Als die Literaturgeneration, die heute zwischen sechzig und siebzig steht, so alt war wie ich in der Zeit des Flüggewerdens meines Pegasus, muß sie das Bedürfnis nach einem örtlichen Zusammenrücken ihrer Berliner Kampffront gegen die den Markt beherrschenden Eklektiker um Geibel und Heyse heftig empfunden haben. Ein Carl August, der ihnen etwa in Potsdam ein Weimar etabliert hätte, war Unter den Linden nicht ansässig. So bewiesen die Brüderpaare Hauptmann und Hart und die Brüderpaare in Apoll Holz und Schlaf, Bölsche und Wille, Strindberg und Przybyszewski und wie die Literaturrevolutionäre des Jüngsten Deutschlands alle hießen, daß es keines fürstlichen Maecenas und keines Hofstaates bedarf, um Genie zu Genie, Kämpfer zu Kämpfer in friedlichem Wettstreit zu gesellen.
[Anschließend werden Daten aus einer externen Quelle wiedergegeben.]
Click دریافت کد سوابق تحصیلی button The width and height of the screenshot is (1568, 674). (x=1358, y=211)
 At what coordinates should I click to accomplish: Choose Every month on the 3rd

Am Müggelsee, in Friedrichshagen, wurde die Fahne aufgepflanzt. Ein Teil der jungen Stürmer siedelte sich dort an, die anderen kamen als regelmäßige Gäste, zum Diskutieren, zum Revolutionieren, zum Aufbauen und Schaffen neuer geistiger und sozialer Werte. Die Erinnerung an diese Zeit ist von anderen festgehalten worden. Als ich, 1902, nach Friedrichshagen zog, war sie noch springlebendig, doch aber schon nur als Erinnerung.
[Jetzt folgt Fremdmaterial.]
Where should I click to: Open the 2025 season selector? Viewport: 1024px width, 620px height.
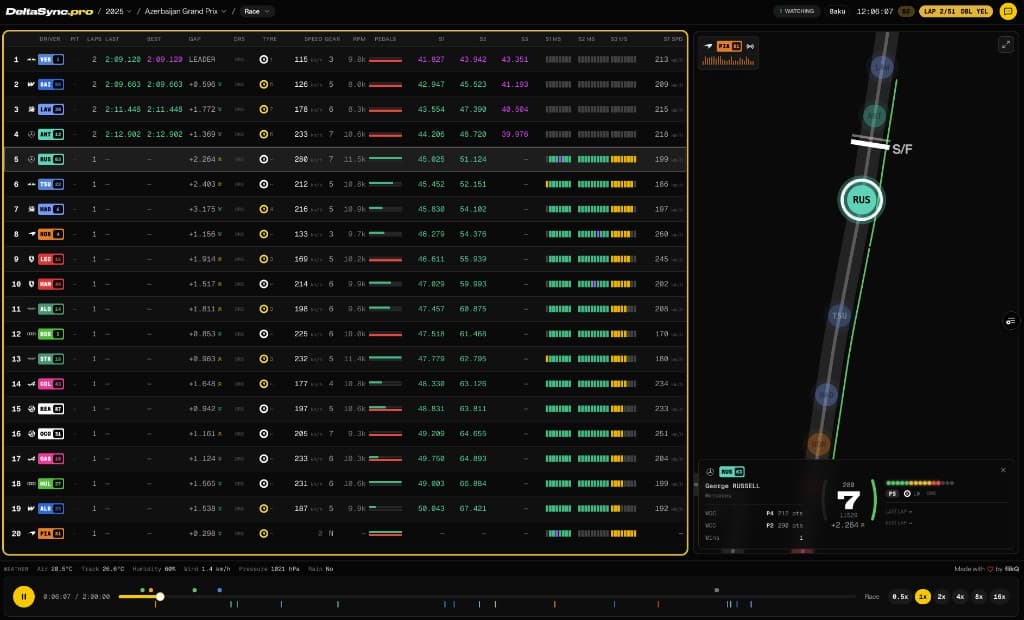click(119, 12)
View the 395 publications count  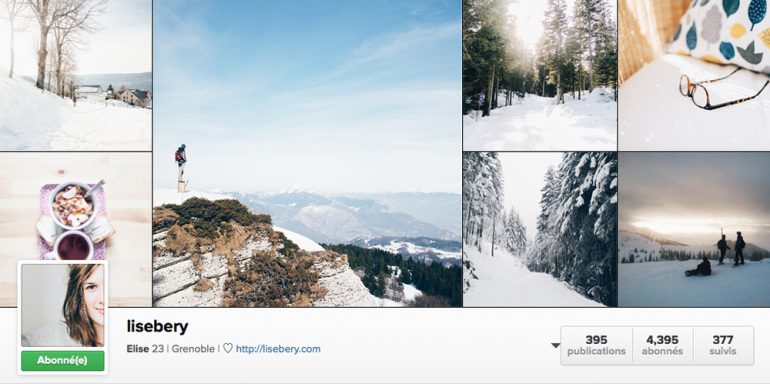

Jene Tage des jungen Naturalismus hatten in Friedrichshagen die revolutionär-literarischen und die revolutionär-politischen Tendenzen der Zeit einander bis zum Verschmelzen nahegebracht. Die Brüder Bernhard und Paul Kampffmeyer repräsentierten in dem Freundeskreis das aktive Element der radikal-sozialistischen Bewegung, die Dichter Karl Henckell und John Henry Mackay erweckten mit ihren Gedichtbüchern Trutznachtigall, Sturm usw. die revolutionäre Tendenzlyrik in Deutschland, Bruno Wille stand dichtend, philosophierend und politisch agitierend in beiden Lagern, und diese Mischung von Verträumtheit und Draufgängerei, die von damals her dem Namen Friedrichshagen seinen Programmcharakter gab, lag noch über den Müggelbergen meiner Spaziergänge.
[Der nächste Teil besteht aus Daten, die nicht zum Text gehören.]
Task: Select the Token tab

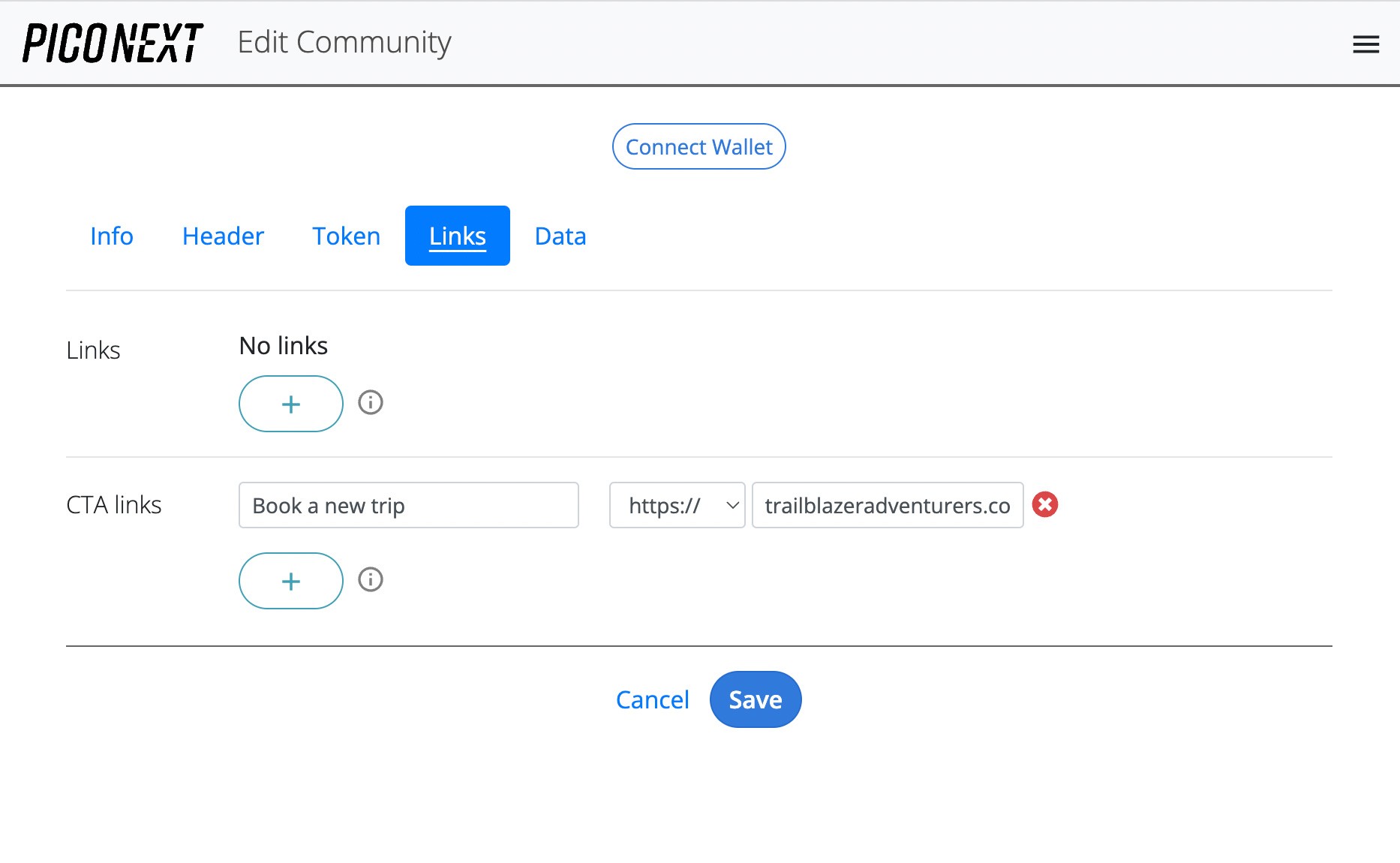Action: [346, 236]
Ich kam nach Friedrichshagen als Mitbegründer, Mitarbeiter und verantwortlicher Redakteur der Wochenschrift Der arme Teufel, als dessen Herausgeber Albert Weidner zeichnete. Weidner war von Hause aus Setzer, die Zeitschrift wurde dadurch materialisiert, daß er sich auf Abzahlung den erforderlichen Schriftsatz kaufte; seine Artikel flossen stets ohne Manuskript aus dem Kopf in den Setzkasten, währenddem ich dabeisaß und mir bei einer Tasse Kaffee und einer Zigarre das aktuell-satirische Gedicht abquälte, das unter dem Pseudonym »Nolo« jede Nummer beleben mußte, oder technische Redaktionsarbeiten erledigte. Doch gehören die Erinnerungen, die unmittelbar mit dem Armen Teufel verbunden sind, nicht in den Zusammenhang dieser unpolitischen Rückschau. Um so mehr gehört das übrige Erleben meines Friedrichshagener Jahres hinein.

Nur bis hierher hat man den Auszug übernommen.